“就说沈安求见。”
站在宫门外,沈安归心似箭,只想赶去包拯家接妹妹。
他说完后就百般无聊的踱步,等回身时却见没人进去,就怒道:“这是啥意思?难道沈某才离开汴梁几个月就无人认识了?”
他在想着妹妹有没有伤心。
果果多喜欢撒娇啊!
可他不在的时候,果果却懂事的让人心疼。
连包公都说这不像是一个五岁的女娃。
守门的侍卫在惊讶的看着他,其中一人问道:“沈待诏,您……您不是逃回来的吧?”
卧槽!
沈安怒了,“怎么说话的你?什么叫做我逃回来了……咦!这谁在传播谣言呢?去通报,就说老……就说我回来了。”

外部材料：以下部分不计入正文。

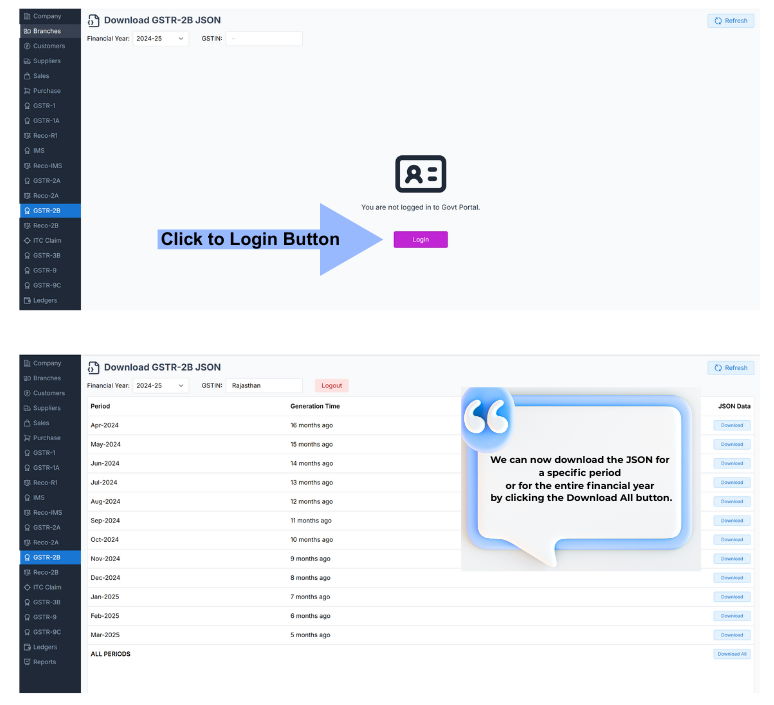Click the Refresh icon above the period table

click(717, 368)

侍卫们宛如见鬼,有人拔腿就跑,有人喊道:“沈安回来啦!”
卧槽!
沈安觉得有些懵逼。
哥不是净街虎啊!
沈安觉得不大对头,就问道:“这是怎么回事?”
没人回答他,侍卫们都用那种警惕的目光看着他,仿佛他就是一坨臭狗屎,别说踩,闻到就会中毒。
府州的捷报呢?不是比我先一步出发吗?
沈安心中有些犯嘀咕。等陈忠珩出现时,他就怒道:“老陈,这是啥意思?怎么我走了几个月,就像是叛逆般的。这谁在说我的坏话!”
陈忠珩站定后,先仔细看看他的衣裳,见他灰头土脸的,就叹道:“败了?”
“什么败了?”
沈安一怔,然后恍然大悟,骂道:“哪个生儿子没屁眼的在造谣呢?老子屡立战功,怎地就成了败了……谁造的谣,老子要弄死他!”
这一刻远在府州的陈昂在瑟瑟发抖。
他虽然叫人去追回了求援的书信,可河东路是军事重镇,得了军情一刻都不敢停留,马上就令人来京城报信。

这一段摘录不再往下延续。